WORK ORDER:
Go to the line that contains "Task: Expand the", then write out that line and all that follow to the end of the listing, exactly and without pictures.

::::::::

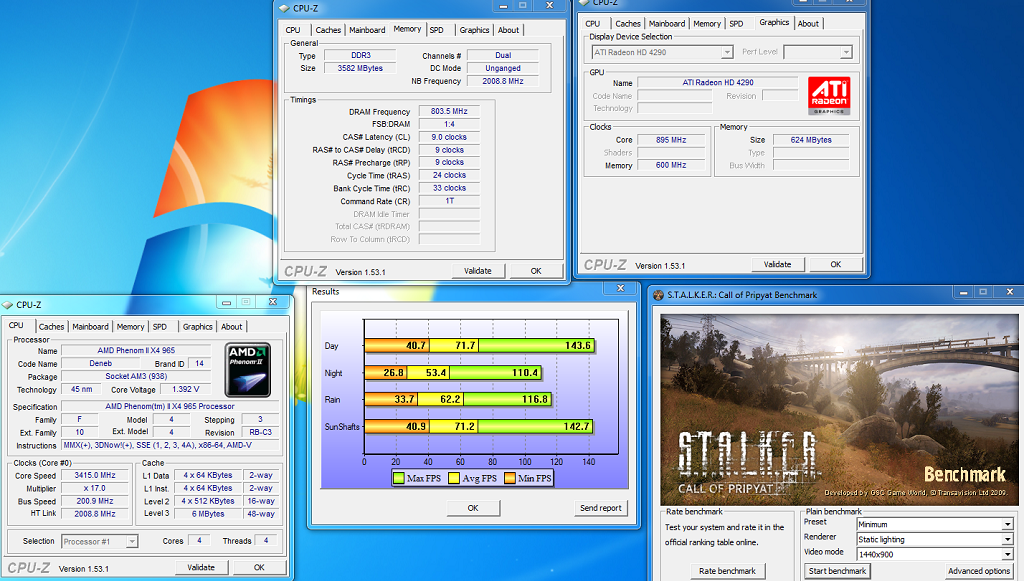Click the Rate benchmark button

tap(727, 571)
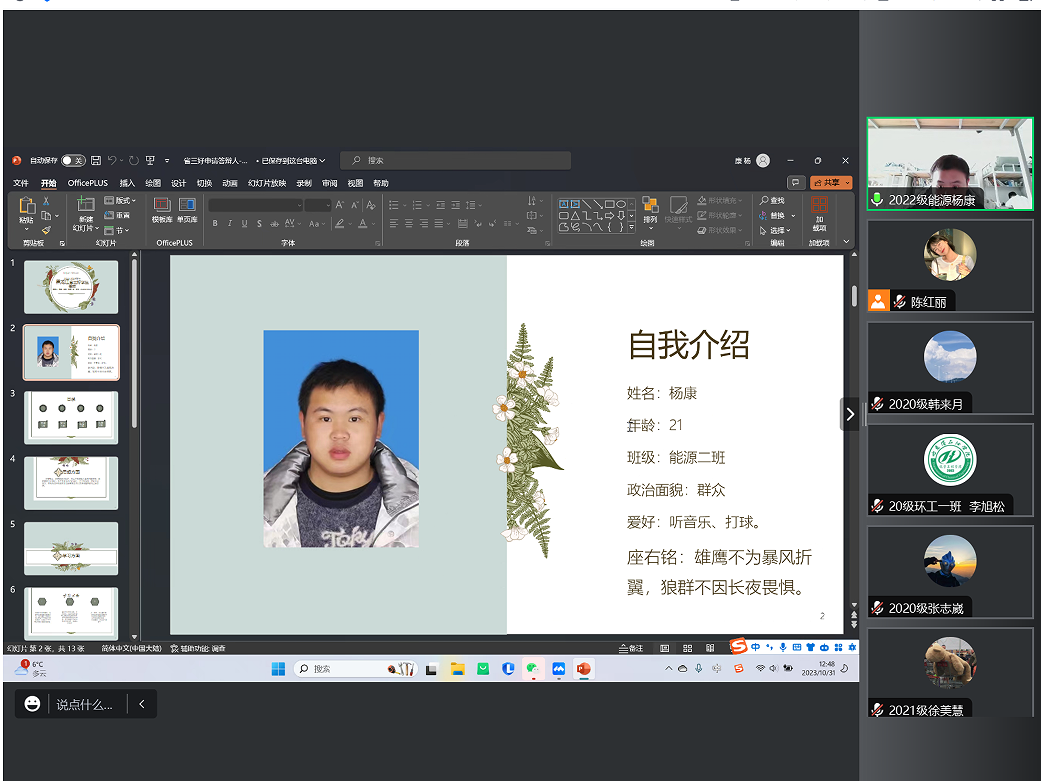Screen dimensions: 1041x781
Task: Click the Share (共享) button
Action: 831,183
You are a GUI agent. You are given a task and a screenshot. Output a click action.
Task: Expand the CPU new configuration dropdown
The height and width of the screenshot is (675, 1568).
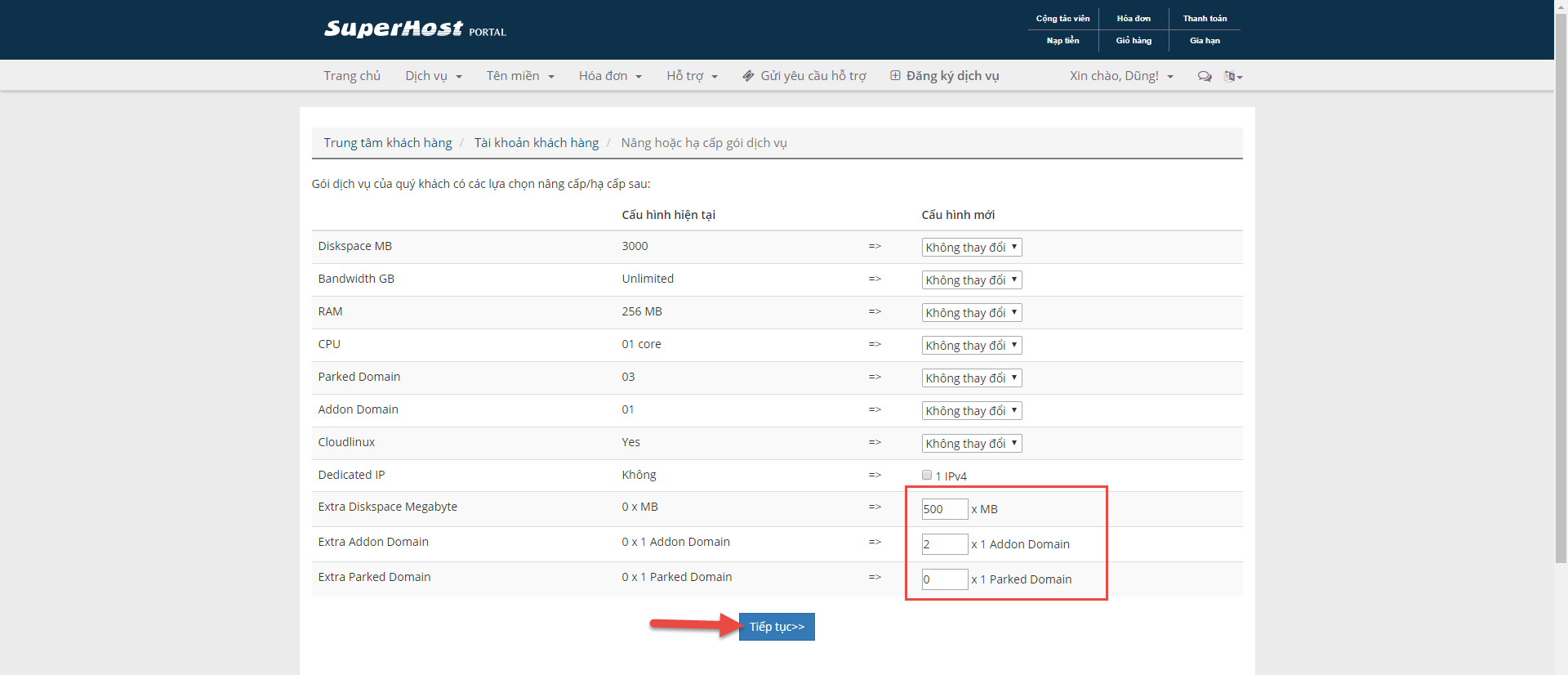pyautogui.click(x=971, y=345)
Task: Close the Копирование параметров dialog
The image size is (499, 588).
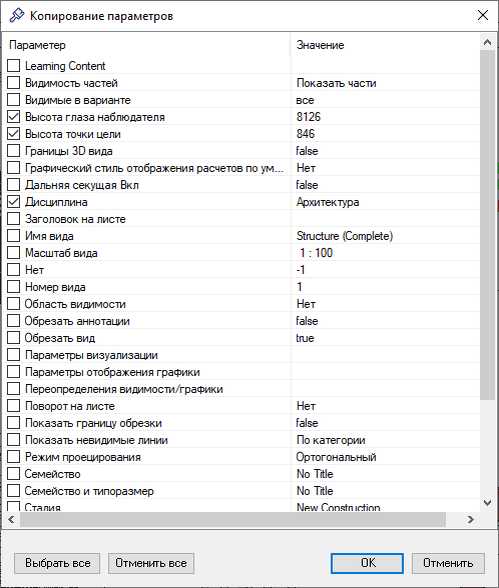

::::::::

OUTPUT BELOW:
Task: Expand the CPU new configuration dropdown
The height and width of the screenshot is (675, 1568).
pyautogui.click(x=971, y=345)
Task: Close the Копирование параметров dialog
The image size is (499, 588).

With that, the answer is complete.